O desafio era batizar uma revista que quer chegar em todos os cantos, investigar o que há de novo, interessante e importante na ciência e tecnologia do Brasil, atiçar a curiosidade desde jovens até centenários. Que leva a sério o que faz, mas não é sisuda. Que aprofunda o conhecimento com rigor, mas também com humor e leveza. Que enxerga e revela cores, brilhos, surpresas, choques.
O poraquê é um peixe amazônico, um brasileiro que transcende as fronteiras nacionais. Com até 2,5 metros de comprimento, ele serpenteia pelo fundo de águas rasas nos remansos dos rios, nos igarapés e nos lagos, onde precisa subir à superfície para respirar. É o animal capaz de produzir as mais fortes descargas elétricas de que se tem notícia nos seres vivos, que usa para se defender e capturar presas. Existem outros tipos de peixes elétricos, cerca de 250 espécies, mas eles emitem uma descarga fraca que os ajuda a navegar no ambiente turvo, como se fosse um radar.
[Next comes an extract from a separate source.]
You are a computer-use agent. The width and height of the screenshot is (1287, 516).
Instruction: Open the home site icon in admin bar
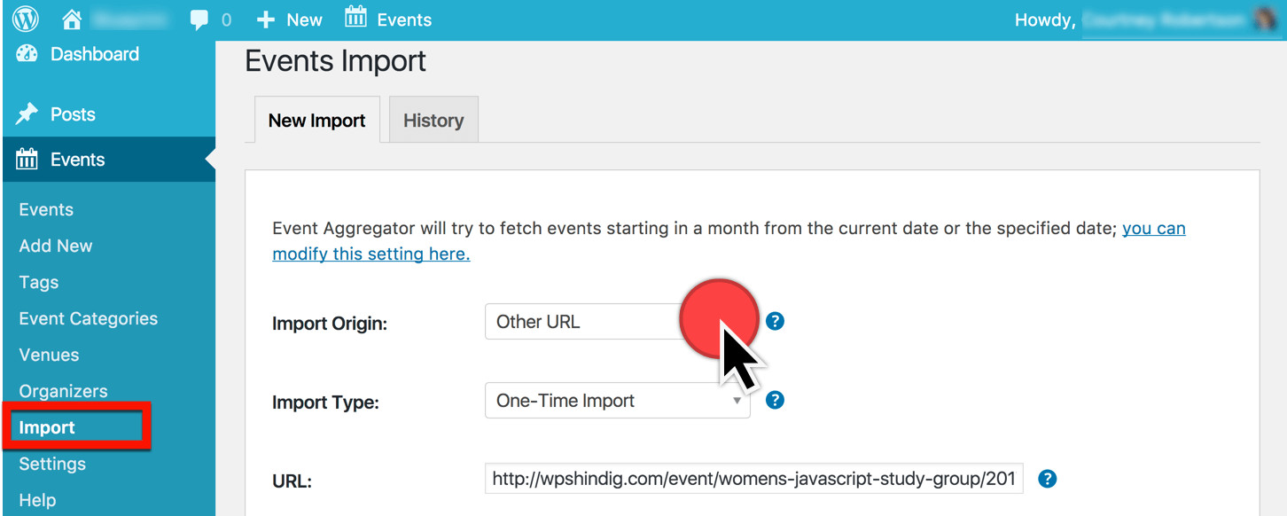[x=73, y=18]
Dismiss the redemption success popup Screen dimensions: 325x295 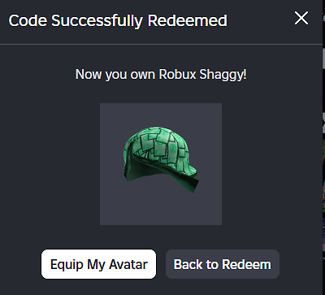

A recordista entre os poraquês é a espécie Electrophorus voltai, que gera até 860 volts (V) – pense que as tomadas da sua casa são de 110 V ou 220 V, para ter uma dimensão. Também convém evitar pôr o dedo no poraquê, mas o efeito é diferente da tomada: o choque do peixe dói e causa o reflexo de se afastar. Quando a pessoa está nadando e pega de jeito em um poraquê, todos os músculos contraem e ela pode se afogar em consequência da paralisia temporária. O mesmo pode acontecer com o predador que tenta mordê-lo. Não à toa, o nome do peixe significa “aquele que faz dormir”, em tupi. As outras espécies de poraquê são E. varii e E. electricus.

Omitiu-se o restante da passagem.